Alex Billington at First Showing.Net gives the heads up that Neuromancer by William Gibson is maybe set to make the big screen by producer Peter Hoffman and director Joseph Kahn. The faithful are not amused, fearing a recap of the “I demand room service!” Jonny Mnemonic by previous directorial efforts and that Chris Cunningham isn’t on board anymore who seemed to be besides Ridley Scott the only person able to pull it off properly.
Read about it here.
Johnny Mnemonic was a terrible film - I don’t hold high hopes for this one if the same creative team. From that link it sounds that they are going all hollywood on this one - which kinda defeats the purpose of doing this film.
It’s not the same creative team however the director did Torque (3.2/10 and 22% from IMDB/RT) and music videos only (ie, not much). Maybe they can pull it off, however the rights for the movie remake have been swapped around so often we’ll have to see if it gets off the floor first.

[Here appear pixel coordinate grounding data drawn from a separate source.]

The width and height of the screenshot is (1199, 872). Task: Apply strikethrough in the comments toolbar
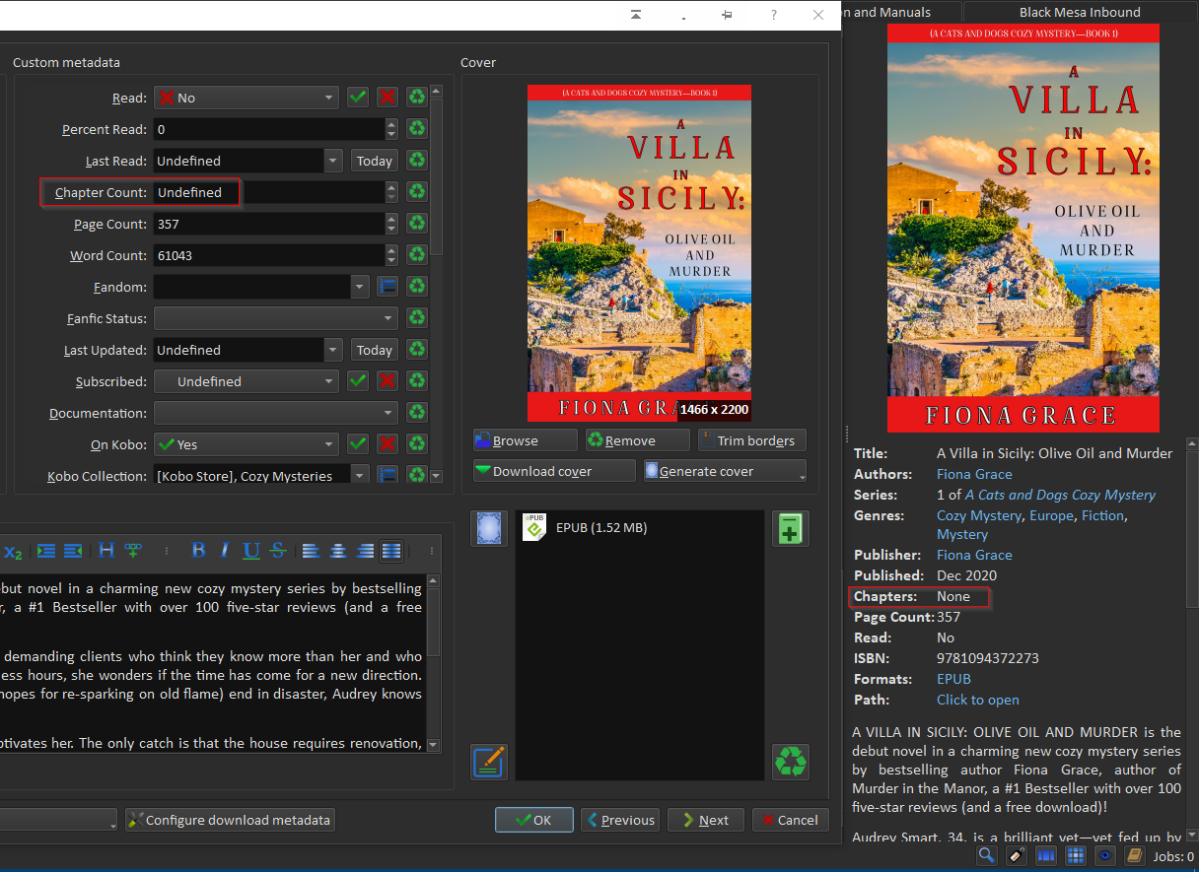tap(278, 551)
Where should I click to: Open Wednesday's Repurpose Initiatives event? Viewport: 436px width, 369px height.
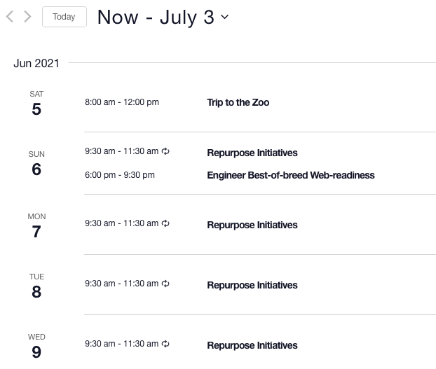[x=252, y=346]
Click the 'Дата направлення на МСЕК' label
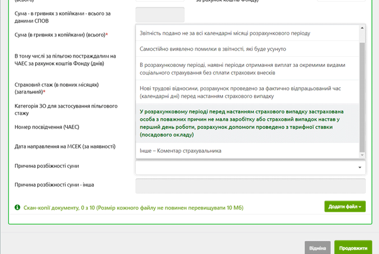The height and width of the screenshot is (254, 379). coord(65,146)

Ridley’s too old. Who wants a bladerunner retread? He had his day. Kahn’s perfect for this.
Kahn doesn’t have a particularly good film directing track record at the moment, having a look at Johnny Mnemonic shows a distinct disturbing trend of “make a few music videos, then butcher my first few films” that may head over from Robert Longo to Joseph Kahn (which I hope not).

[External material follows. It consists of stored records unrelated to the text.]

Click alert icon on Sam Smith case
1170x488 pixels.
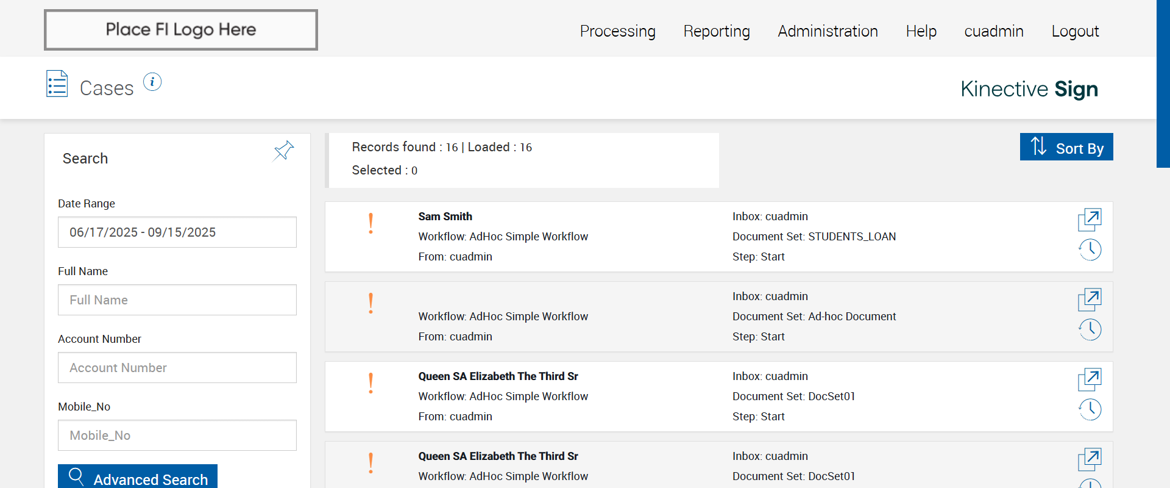click(x=371, y=223)
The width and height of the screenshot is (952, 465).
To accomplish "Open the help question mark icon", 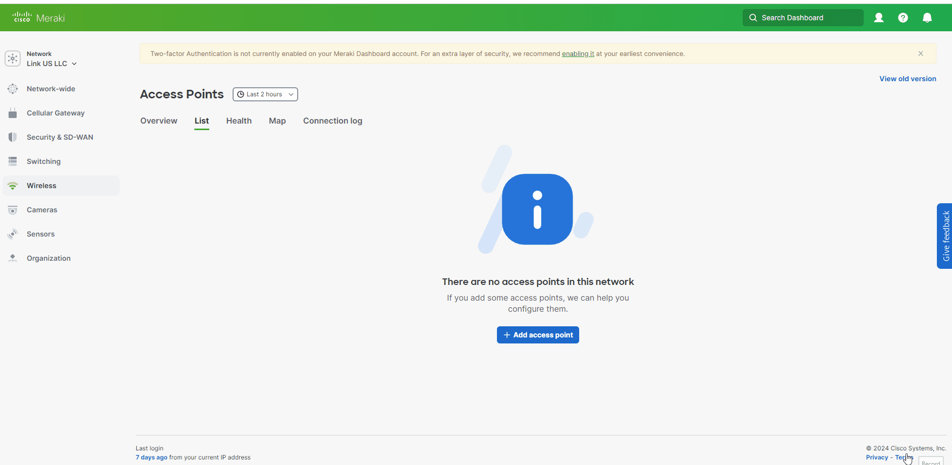I will (x=903, y=18).
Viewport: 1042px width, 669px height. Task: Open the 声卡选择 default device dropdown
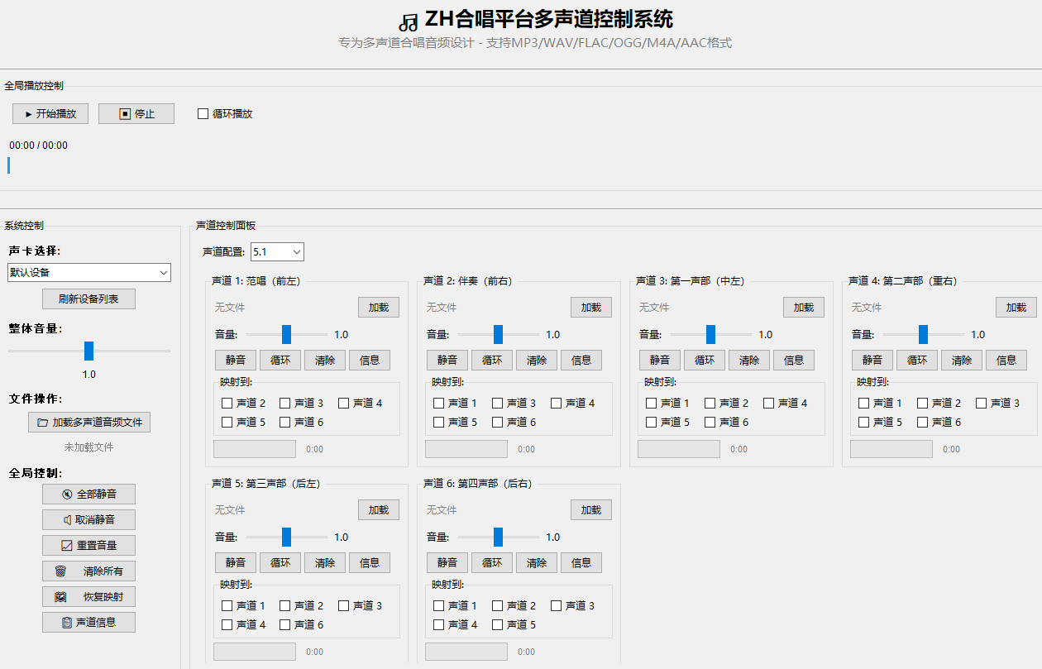click(x=88, y=272)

We’ll have to see how the production goes to get a feel for things, the problem is everyone has a pretty well set preconceived notion of what the book -> film should be like so unless it’s damn good it will get some pretty harsh criticism. As for me - I’d like the denser plot that doesn’t explain stuff (like the book) which I can see not going down well with the people that prefer things to be painfully pointed out to them.
Glad to see someone is staying on top of things.
Hey, Johnny Nmemonic WAS terrible, yes. but if you have read any novels by Gibson, you can see the potential. Neuromancer neds the right staff. I did my diploma on a concept Design on the Novel. I wozld Love to join them to make my tribute to the Story
find my work here: http://www.youtube.com/watch?v=X2YG3zMsscw
I consider Neuromancer probably one of the more groundbreaking works in science fiction as it spends most of the time getting on with it rather than getting bogged down in the details. As you say, it needs the right staff who are willing to bring the correct vision to life with an adequate amount of exposition to give a good balance between mind-numbing over-explanation or completely opaque storyline (unless you’ve read the book).